Lorsque les femmes redescendirent dans la cour, les hommes étaient encore autour de la table et Zachiel parlait avec eux. Albarose prit un petit pain de froment, le fendit au milieu, l’arrosa d’huile, le saupoudra de sel et l’offrit à Anne. L’huile nouvelle, extraite du fruit depuis quelques instants, remplissait la bouche d’un arôme savoureux un peu âpre ; et Anne, mise en appétit, mangea tout le pain. Elle but aussi un coup de vin. Puis, comme le soir tombait, elle reprit avec Zachiel le chemin de la côte.

Derrière eux, les gens de la ferme se mirent à chanter. Beaucoup d’autres chants s’élevèrent de la campagne et se déployèrent dans le crépuscule avec l’ampleur lente d’un psaume grégorien. Le vent soufflait entre les oliviers, plus humide ; des lueurs mourantes, d’un rose violacé, s’attardaient diffuses dans le ciel.

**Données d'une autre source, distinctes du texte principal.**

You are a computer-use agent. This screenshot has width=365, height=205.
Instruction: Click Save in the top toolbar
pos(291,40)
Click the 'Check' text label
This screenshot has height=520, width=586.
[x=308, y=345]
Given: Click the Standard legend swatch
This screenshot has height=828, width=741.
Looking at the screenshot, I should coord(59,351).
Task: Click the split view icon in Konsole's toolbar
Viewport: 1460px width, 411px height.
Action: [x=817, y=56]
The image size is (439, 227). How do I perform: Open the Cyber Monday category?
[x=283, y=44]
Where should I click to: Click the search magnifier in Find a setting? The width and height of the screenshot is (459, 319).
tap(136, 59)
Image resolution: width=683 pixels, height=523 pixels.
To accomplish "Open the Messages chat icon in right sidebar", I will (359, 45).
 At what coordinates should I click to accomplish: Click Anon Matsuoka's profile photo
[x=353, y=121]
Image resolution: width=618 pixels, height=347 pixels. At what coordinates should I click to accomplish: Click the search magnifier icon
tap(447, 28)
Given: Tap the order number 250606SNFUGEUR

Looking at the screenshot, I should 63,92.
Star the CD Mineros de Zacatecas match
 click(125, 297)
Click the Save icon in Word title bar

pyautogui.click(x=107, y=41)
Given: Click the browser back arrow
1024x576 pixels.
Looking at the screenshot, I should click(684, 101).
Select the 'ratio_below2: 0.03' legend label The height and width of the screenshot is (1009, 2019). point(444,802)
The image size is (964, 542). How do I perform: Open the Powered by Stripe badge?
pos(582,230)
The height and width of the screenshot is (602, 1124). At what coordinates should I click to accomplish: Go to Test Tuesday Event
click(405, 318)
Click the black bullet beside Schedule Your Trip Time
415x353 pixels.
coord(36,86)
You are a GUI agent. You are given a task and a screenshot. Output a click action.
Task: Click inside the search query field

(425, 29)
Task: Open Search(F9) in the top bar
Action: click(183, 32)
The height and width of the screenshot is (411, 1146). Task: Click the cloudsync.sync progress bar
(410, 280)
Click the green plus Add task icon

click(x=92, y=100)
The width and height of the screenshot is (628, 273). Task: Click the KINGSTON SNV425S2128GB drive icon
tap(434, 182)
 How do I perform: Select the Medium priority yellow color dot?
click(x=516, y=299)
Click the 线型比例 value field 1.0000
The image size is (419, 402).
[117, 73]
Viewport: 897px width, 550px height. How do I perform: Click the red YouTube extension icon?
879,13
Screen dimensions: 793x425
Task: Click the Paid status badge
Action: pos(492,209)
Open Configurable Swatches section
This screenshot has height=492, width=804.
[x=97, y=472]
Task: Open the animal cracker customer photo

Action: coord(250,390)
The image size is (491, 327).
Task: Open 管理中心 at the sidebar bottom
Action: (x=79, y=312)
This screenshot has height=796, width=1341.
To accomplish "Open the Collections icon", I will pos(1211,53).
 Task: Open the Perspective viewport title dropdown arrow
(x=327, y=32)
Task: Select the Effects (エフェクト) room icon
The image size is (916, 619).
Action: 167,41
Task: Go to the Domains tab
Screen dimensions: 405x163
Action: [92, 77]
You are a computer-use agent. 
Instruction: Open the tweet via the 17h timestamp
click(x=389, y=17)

Anne marchait la première, d’un pas rapide, en rasant les arbres. Zachiel la suivait en pensant aux paroles qu’il voulait lui dire. Depuis qu’ils se sentaient seuls, ils éprouvaient tous deux une émotion enfantine, presque une frayeur. À un certain moment, Zachiel appela la femme par son nom ; et elle se retourna, humble, palpitante. – Que voulait-il ? – Zachiel ne dit plus rien ; il fit deux pas et vint se placer à côté d’Anne. Ils continuèrent ainsi leur chemin en silence jusqu’au bas de la côte, où la route les sépara. Comme à l’aller, ils reprirent les sentiers des bords, l’un à droite, l’autre à gauche. Et ils rentrèrent par la Porte du Sel.